Anche gli uomini di sinistra ovunque collocati dovrebbero iniziare a costruire – ovunque vi siano obiettivi condivisi – queste relazioni, queste alleanze, indispensabili per lottare in modo efficace contro il sistema capitalistico; ma cominciamo da noi, da noi donne, proprio in quanto il capitalismo è un sistema maschile.

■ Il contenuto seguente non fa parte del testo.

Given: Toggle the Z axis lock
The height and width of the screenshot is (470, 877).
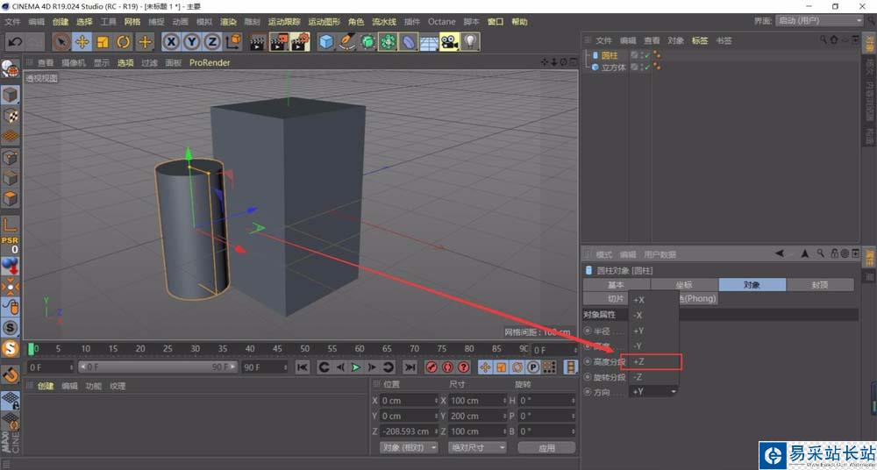Looking at the screenshot, I should tap(212, 41).
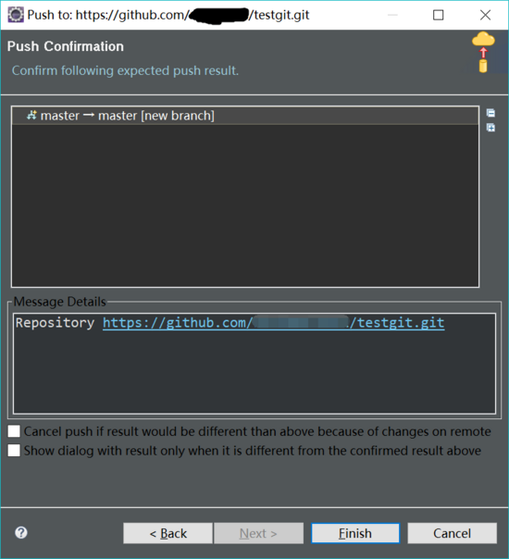Open the testgit.git repository link

tap(273, 323)

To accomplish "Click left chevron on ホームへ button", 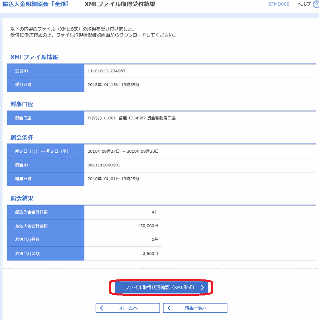I will tap(102, 308).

Concludo questa relazione con tre slogan provenienti da vari punti del globo: il primo era stato la parola d’ordine del primo convegno femminista australiano negli anni ’70: ”Donne unitevi: non avete nient’altro da perdere se non le vostre catene”; il secondo è dovuto a Michelle Bachelet, per vari anni “presidenta” del Cile: “Quando una donna fa politica cambia la donna, ma, quando tante donne fanno politica, cambia la politica”; e il terzo alla Casa Internazionale delle Donne di Roma: “Non c’è più tempo. Per il pianeta, per il nostro mondo, per le nostre vite. Noi siamo la cura”.
Sono le donne che generano gli esseri umani, sono le donne che nutrono il mondo, sono le donne che devono generalizzare la consapevolezza che la nostra salute è connessa a quella di tutti gli esseri viventi e quindi sono le donne che devono cambiare la politica (obiettivi, priorità, pratiche) e salvare la vita sul pianeta.